Of course, for a writer, the more uncomfortable his experience, the more ready material he has. Bellow is the undisputed master of 20th century catch-and-release fiction, wherein personal relationships are swiftly unhooked and tossed into that vaguely parallel stream of the written oeuvre. The result has been a body of work heavily weighted with neo-romans à clef. These can yield fascinating figures like the Allan Bloom-inspired title character in this year's "Ravelstein," the fervent Moses Herzog or Von Humboldt Fleisher, the Delmore Schwartz-like poet of "Humboldt's Gift." It can also memorialize the tedious, as in the case of the cranky, heavily academic worlds of "Mr. Sammler's Planet" and "The Dean's December."
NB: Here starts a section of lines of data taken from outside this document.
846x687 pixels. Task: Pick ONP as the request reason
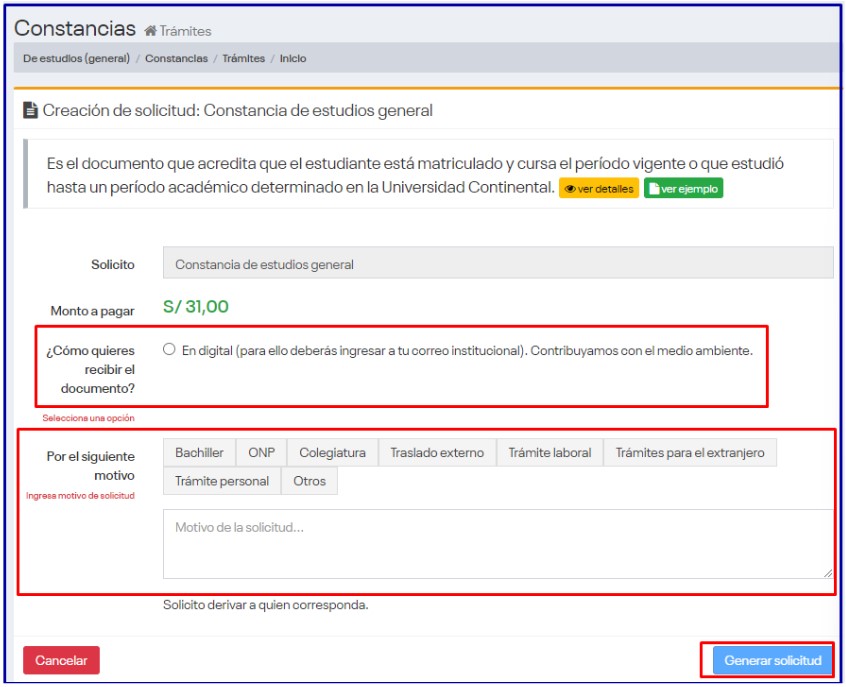[x=261, y=453]
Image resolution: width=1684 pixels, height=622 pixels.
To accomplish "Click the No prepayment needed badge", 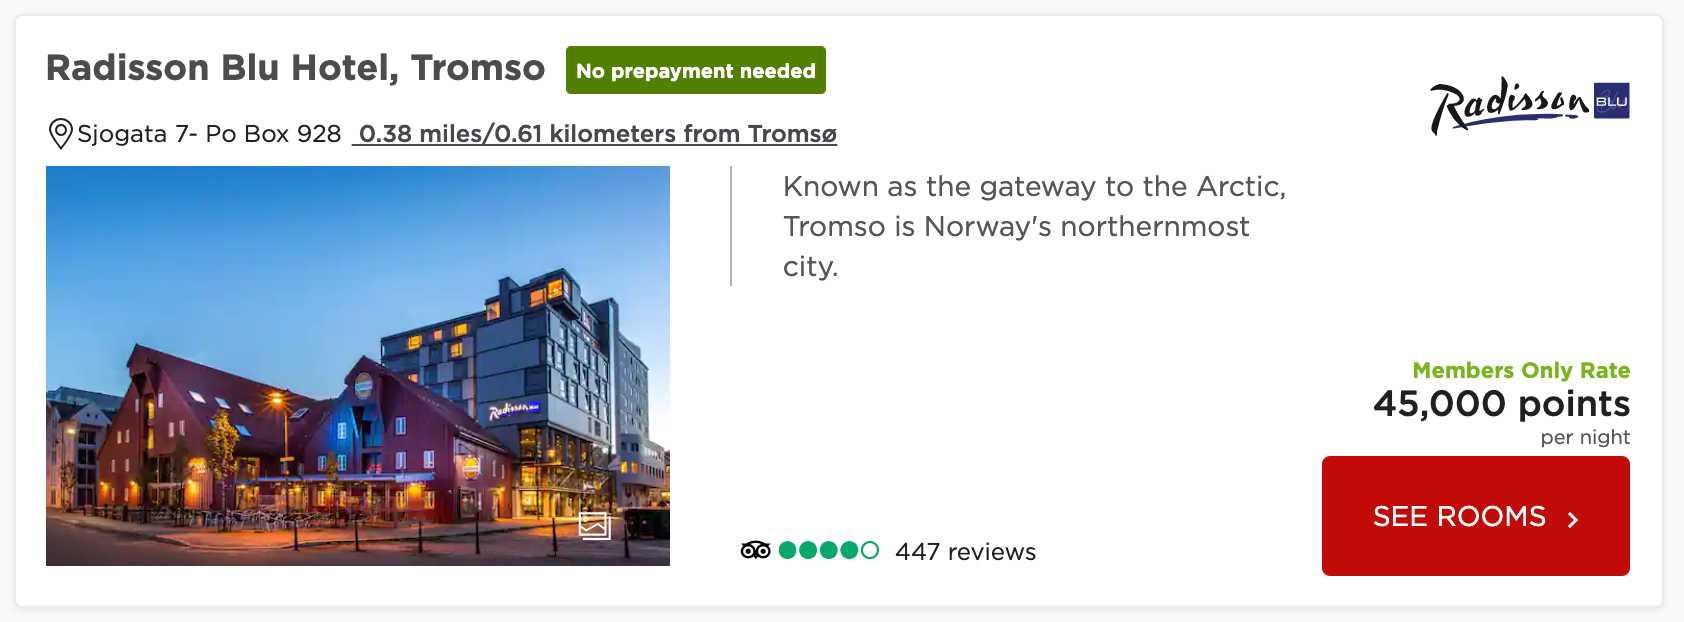I will click(x=695, y=71).
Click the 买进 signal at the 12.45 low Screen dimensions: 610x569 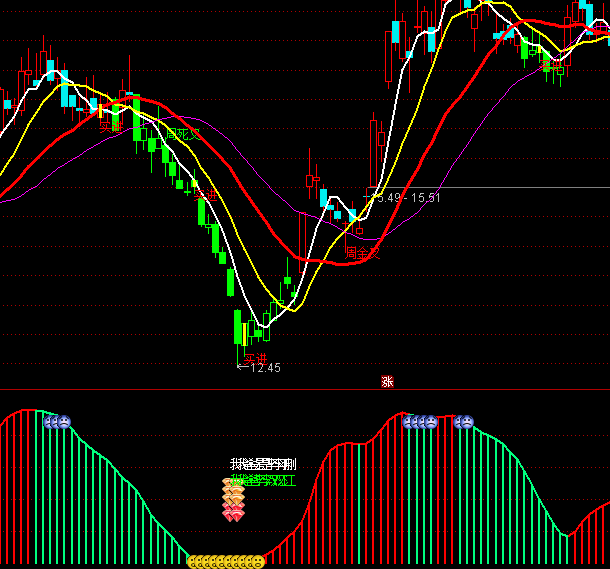255,357
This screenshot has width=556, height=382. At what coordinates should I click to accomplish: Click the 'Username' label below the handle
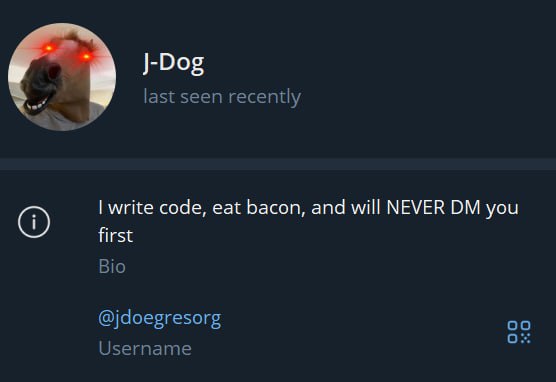tap(145, 348)
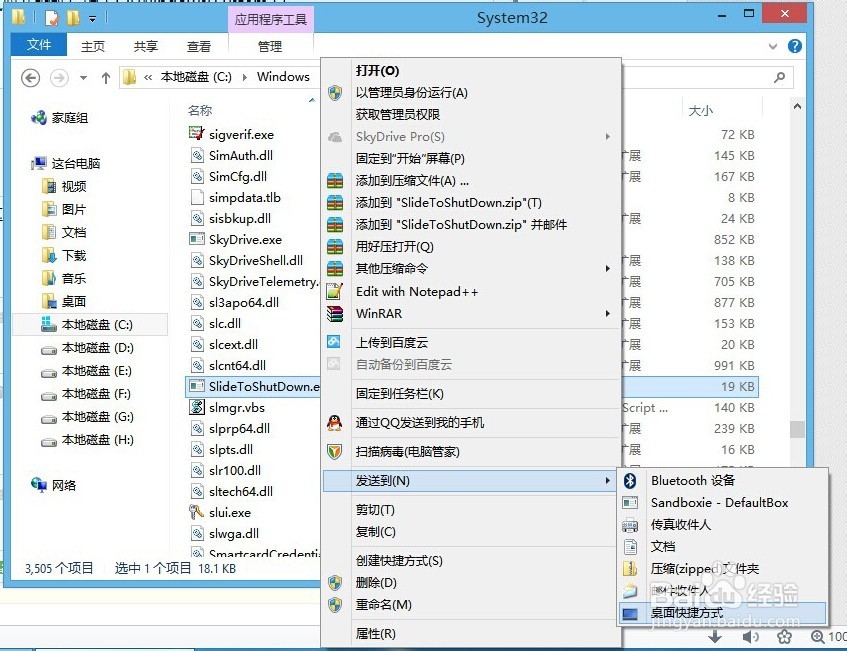Click the Bluetooth 设备 icon in Send To submenu
Viewport: 847px width, 651px height.
(x=629, y=480)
It took only a decade and a half for Bellow to go from literary boychik to cranky old man. The middle of 1964, when "Herzog" was riding high on the bestseller lists, was probably the author's professional apex. In a few years, as the country plunged into the unrest of the late '60s, Bellow would become the literary poster boy for neoconservatism. Political, cultural and sexual crankiness has been a Bellow hallmark for the past three decades, most famously in his dismissive comments on multiculturalism: "Who is the Tolstoy of the Zulus? The Proust of the Papuans? I'd be glad to read him."
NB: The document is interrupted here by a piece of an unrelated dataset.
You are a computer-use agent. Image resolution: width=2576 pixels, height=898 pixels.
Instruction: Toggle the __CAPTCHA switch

In Bellow, Atlas found a subject whose life straddles the two career patterns of the 20th century American writer. Before 1950, most struggling novelists paid the bills with work on newspapers, magazines and trade journals while writing books in their off time. The latter half of the century has seen the numbers of papers and magazines dwindle, and new MFA and creative writing programs spring up to provide the day jobs. Bellow was in the first wave of this trend. A chronicle of the jumps from one visiting professorship to another may not provide much excitement, and it certainly means we're in for some real snoozer bios when the lives of today's academic scribblers come up for recording; but Bellow's story is enlivened as few are by the rich trove of his letters -- perhaps the last great body of literary correspondence by an American writer -- that fills in the interstices of his patterned life with his rich inner musings.
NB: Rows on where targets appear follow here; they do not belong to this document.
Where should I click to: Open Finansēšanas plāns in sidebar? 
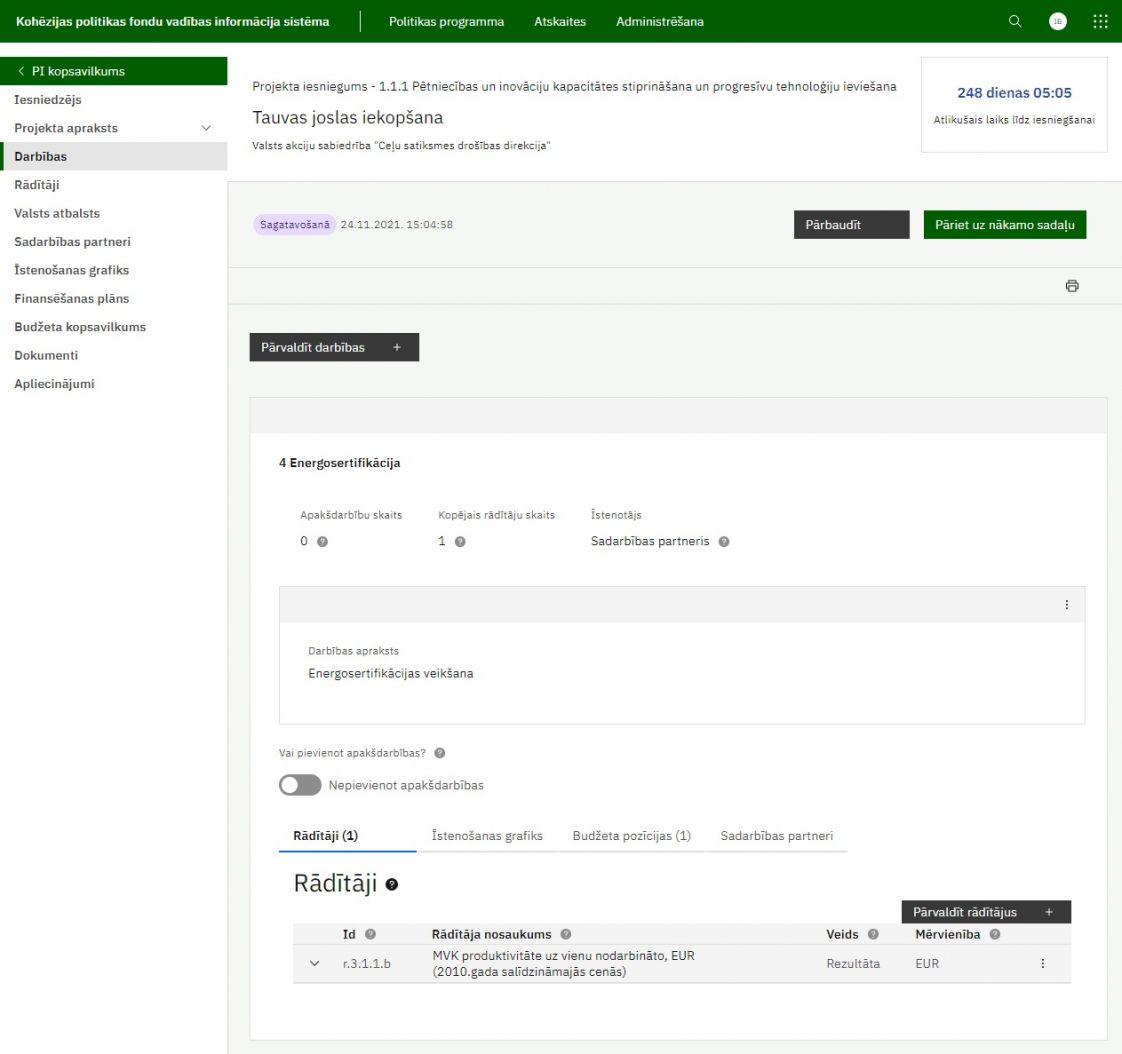pos(71,298)
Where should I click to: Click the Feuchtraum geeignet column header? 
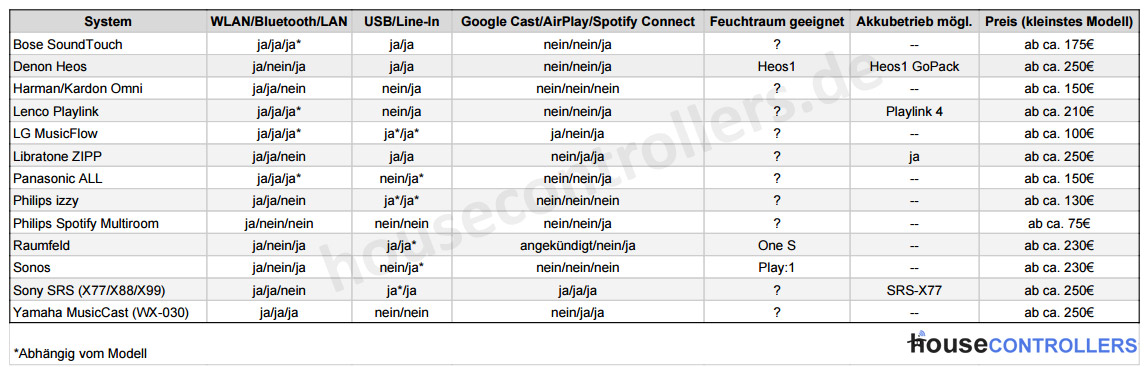(x=776, y=22)
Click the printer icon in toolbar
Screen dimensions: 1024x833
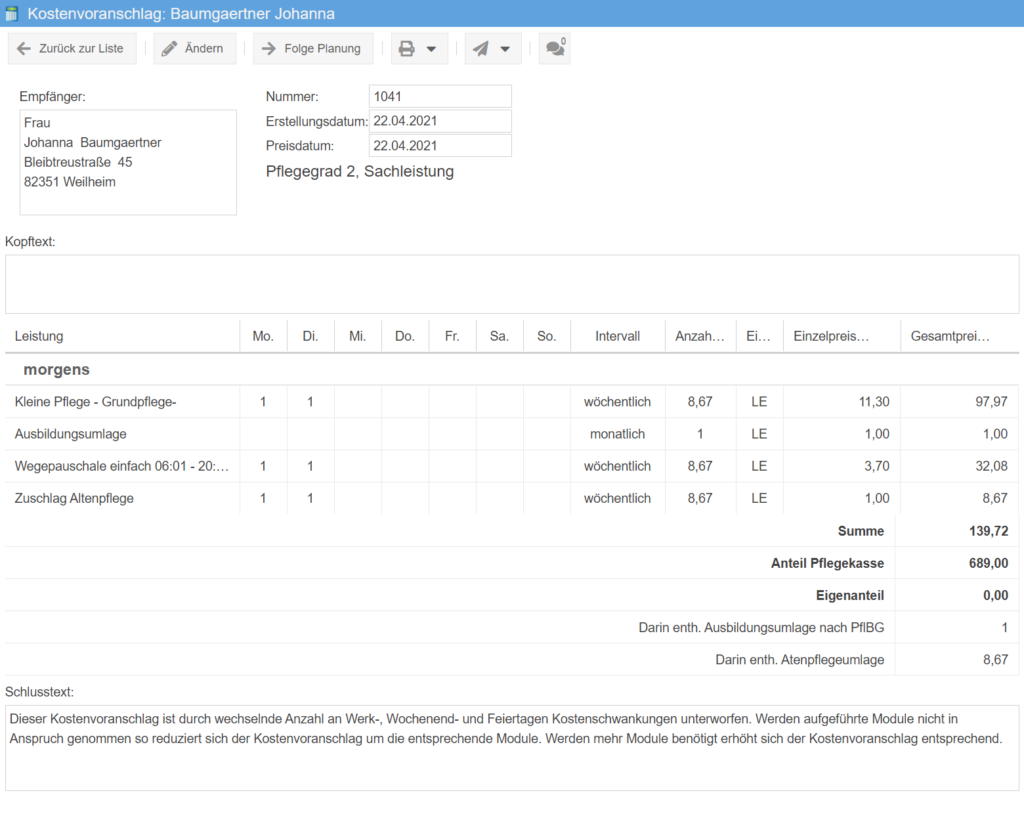(407, 49)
"I had no idea our time would be so brief," Bellow laments about the 30-year rise and eclipse of his crowd of intellectuals who had rendered the Jewish American experience. Today, at 85, with a new novel and a new baby daughter, he can certainly be said to have made the record in his own way. And the freewheeling narrative voice he brought to literature has influenced many other writers. Bellow's star, unlike those of all his contemporaries except the slightly younger Roth, has declined but not fallen. The ultimate value of this biography is in the lucid view it gives of the ascension and subsidence of a worldview -- one that, in Bellow's case, has left a body of work with many admirers and few friends.


By Edward Neuert

Edward Neuert lives and writes in northern Vermont. He is a regular contributor to Salon Books.